### TASK GOAL
Using the records below, give again exactly the lines from the line that contains "1117x693 pixels." through the line that contains "Task: Click the 1600 y-axis tick label", both ends included, and only those.

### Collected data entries

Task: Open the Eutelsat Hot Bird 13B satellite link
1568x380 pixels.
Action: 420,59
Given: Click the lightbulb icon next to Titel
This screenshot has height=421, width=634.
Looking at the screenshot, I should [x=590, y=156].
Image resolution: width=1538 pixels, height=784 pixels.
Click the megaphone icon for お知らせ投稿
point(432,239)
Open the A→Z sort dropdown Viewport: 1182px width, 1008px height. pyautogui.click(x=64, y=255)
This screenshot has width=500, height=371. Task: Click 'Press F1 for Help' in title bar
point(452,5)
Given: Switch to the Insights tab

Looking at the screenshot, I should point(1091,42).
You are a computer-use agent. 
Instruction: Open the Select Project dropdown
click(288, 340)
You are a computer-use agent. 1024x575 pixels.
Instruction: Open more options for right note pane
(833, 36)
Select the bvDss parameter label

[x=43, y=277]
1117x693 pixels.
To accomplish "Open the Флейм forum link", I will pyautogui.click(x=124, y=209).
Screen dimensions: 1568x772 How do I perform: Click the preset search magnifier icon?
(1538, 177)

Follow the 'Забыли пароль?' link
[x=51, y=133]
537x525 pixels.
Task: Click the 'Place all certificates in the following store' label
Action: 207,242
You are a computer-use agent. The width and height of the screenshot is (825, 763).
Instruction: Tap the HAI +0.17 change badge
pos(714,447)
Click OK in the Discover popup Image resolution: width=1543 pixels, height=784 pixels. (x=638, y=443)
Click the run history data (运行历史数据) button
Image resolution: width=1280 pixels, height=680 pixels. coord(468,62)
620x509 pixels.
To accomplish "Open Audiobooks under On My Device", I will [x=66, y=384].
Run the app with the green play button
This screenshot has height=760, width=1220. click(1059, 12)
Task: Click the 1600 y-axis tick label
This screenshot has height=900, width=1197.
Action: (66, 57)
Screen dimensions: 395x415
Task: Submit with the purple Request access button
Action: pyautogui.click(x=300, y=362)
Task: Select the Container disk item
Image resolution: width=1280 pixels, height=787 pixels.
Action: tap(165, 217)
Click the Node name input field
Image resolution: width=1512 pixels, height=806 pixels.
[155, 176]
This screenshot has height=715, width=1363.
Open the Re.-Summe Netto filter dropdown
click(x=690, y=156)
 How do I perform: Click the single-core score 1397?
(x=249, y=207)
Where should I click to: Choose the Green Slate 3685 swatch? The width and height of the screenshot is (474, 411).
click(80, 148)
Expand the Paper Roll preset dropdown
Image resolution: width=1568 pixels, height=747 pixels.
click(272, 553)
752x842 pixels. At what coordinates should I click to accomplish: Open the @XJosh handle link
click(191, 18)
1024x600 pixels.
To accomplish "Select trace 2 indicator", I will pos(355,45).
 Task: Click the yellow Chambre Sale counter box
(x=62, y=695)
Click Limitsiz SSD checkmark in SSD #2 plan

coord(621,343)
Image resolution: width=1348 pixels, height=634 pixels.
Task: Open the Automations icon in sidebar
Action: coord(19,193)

### FINAL ANSWER
1117x693 pixels.
To accomplish "Open the Флейм forum link", I will pyautogui.click(x=124, y=209).
Screen dimensions: 1568x772 How do I perform: Click the preset search magnifier icon?
(1538, 177)

Follow the 'Забыли пароль?' link
[x=51, y=133]
537x525 pixels.
Task: Click the 'Place all certificates in the following store' label
Action: 207,242
You are a computer-use agent. The width and height of the screenshot is (825, 763).
Instruction: Tap the HAI +0.17 change badge
pos(714,447)
Click OK in the Discover popup Image resolution: width=1543 pixels, height=784 pixels. (x=638, y=443)
Click the run history data (运行历史数据) button
Image resolution: width=1280 pixels, height=680 pixels. coord(468,62)
620x509 pixels.
To accomplish "Open Audiobooks under On My Device", I will [x=66, y=384].
Run the app with the green play button
This screenshot has height=760, width=1220. click(1059, 12)
Task: Click the 1600 y-axis tick label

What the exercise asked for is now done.